母親逮捕 長男の首に電気コード

 

生後6か月の長男を殺害しようとしたとして、22歳の母親が逮捕された事件があった。幾つかニュースを見たが、母親は子育てに悩み、市の臨床心理士と面談、医療機関を受診するよう勧められていた。また、母親は、臨床心理士に対して、「子供に手を出してしまいそうだ」とまで言及していたそうだ。

 

母親自身が、二度も行政に相談をし、精神疾患(育児ノイローゼ)の疑いがあると判断され、医療機関の受診を勧められるところまでいきながら、なぜ、幼い子供を殺めるに至ってしまったのか。

 

これまでにも、当ブログで書いてきたことだが、今は、どこまでいっても「本人の意思」が尊重される。たとえ「子供に手を出してしまいそう」なレベルにあっても、「本人の意思」がなければ、医療につなげることができない。
————————
## 課題:
文書抜粋のうち、「母親自身が、二度も行政に相談」から始まり「療につなげることができない。」で終わる部分を、一字も変えずに書き写してください。 文書抜粋の内容だけを根拠とすること。
————————
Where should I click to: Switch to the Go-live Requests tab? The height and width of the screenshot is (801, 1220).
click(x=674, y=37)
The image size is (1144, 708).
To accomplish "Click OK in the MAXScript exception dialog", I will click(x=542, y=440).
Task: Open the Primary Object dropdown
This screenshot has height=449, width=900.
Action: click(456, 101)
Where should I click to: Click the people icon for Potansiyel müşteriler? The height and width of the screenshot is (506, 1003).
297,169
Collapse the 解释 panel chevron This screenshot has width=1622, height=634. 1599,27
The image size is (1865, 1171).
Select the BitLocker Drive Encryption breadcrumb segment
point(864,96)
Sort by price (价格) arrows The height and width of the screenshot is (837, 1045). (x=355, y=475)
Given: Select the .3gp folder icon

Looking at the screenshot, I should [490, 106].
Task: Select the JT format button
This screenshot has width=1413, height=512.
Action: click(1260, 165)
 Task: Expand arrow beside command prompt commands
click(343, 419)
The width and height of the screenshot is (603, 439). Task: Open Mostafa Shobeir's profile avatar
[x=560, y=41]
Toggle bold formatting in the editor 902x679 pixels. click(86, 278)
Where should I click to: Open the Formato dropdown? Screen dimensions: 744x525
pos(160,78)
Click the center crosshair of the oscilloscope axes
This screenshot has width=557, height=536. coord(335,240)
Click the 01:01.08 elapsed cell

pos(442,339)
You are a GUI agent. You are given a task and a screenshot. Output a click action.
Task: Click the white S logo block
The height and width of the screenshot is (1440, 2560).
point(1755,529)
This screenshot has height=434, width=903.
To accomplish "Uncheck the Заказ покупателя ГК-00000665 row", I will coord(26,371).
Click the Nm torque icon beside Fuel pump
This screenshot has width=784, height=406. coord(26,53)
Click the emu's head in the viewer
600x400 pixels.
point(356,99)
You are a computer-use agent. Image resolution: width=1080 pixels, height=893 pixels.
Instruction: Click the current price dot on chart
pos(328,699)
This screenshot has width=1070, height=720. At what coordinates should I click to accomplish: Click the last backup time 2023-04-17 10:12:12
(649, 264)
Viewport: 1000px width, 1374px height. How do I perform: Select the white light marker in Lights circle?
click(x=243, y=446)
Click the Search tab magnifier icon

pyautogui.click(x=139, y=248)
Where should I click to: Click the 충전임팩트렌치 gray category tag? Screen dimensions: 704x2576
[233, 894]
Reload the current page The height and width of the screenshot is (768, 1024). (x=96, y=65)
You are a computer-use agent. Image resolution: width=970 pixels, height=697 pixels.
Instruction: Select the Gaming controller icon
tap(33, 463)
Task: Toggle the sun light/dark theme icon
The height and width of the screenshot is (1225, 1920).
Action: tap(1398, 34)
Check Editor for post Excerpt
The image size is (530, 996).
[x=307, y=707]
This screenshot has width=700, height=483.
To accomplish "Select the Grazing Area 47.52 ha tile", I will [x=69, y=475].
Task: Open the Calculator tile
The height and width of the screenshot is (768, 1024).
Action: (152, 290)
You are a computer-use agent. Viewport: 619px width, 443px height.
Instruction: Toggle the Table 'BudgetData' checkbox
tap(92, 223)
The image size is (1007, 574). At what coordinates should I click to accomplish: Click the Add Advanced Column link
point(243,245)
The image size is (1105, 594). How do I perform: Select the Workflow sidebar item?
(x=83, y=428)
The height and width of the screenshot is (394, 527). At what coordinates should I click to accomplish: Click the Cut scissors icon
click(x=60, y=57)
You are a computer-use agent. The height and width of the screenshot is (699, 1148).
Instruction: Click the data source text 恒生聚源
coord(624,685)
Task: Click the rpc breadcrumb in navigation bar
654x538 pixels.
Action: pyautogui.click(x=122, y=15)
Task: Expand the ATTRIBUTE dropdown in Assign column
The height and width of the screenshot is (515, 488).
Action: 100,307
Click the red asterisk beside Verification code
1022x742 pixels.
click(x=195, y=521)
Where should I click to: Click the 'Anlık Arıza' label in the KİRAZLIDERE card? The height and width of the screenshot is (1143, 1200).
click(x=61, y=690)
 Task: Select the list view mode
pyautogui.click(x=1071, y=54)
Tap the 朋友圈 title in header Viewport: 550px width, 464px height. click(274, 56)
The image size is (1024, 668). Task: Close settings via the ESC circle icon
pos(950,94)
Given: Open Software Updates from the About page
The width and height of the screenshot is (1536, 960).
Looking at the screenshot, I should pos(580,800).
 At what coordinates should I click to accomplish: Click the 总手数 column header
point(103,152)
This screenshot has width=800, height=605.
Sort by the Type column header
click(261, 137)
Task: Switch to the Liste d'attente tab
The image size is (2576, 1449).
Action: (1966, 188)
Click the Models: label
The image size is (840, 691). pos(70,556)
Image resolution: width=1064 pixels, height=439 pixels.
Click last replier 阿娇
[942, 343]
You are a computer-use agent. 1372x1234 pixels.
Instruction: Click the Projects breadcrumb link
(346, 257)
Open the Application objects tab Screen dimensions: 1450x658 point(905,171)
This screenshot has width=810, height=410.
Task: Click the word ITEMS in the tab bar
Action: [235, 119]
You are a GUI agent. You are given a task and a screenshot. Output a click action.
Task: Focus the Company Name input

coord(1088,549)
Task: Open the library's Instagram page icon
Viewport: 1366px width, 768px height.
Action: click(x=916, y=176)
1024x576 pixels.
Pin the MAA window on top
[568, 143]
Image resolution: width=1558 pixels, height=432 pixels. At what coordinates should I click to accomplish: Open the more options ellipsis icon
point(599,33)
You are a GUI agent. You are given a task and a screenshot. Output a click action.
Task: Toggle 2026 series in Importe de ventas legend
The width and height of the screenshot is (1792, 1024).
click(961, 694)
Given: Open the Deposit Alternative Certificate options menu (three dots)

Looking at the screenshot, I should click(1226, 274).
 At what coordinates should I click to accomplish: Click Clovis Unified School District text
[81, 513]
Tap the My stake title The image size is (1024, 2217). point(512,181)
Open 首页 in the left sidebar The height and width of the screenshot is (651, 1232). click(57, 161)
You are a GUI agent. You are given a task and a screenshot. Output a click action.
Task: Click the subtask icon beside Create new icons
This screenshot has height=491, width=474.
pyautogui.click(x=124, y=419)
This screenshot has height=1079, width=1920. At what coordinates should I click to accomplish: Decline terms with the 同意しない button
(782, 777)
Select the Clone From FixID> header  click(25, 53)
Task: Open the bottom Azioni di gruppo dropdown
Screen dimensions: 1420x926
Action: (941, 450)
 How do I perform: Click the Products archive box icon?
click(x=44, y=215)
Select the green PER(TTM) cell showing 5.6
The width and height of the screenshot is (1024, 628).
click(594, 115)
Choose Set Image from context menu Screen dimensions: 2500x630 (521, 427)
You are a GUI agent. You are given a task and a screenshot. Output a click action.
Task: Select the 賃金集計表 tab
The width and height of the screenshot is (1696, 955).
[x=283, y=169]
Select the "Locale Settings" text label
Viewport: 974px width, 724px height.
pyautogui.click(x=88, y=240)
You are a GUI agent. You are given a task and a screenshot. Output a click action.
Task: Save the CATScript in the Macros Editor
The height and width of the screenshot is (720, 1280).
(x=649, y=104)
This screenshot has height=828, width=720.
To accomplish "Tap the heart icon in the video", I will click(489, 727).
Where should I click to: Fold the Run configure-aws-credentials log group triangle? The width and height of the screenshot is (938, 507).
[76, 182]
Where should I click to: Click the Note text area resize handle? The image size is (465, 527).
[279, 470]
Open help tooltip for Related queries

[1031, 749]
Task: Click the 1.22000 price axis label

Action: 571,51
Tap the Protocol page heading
————————
## 解答:
母親自身が、二度も行政に相談をし、精神疾患(育児ノイローゼ)の疑いがあると判断され、医療機関の受診を勧められるところまでいきながら、なぜ、幼い子供を殺めるに至ってしまったのか。

 

これまでにも、当ブログで書いてきたことだが、今は、どこまでいっても「本人の意思」が尊重される。たとえ「子供に手を出してしまいそう」なレベルにあっても、「本人の意思」がなければ、医療につなげることができない。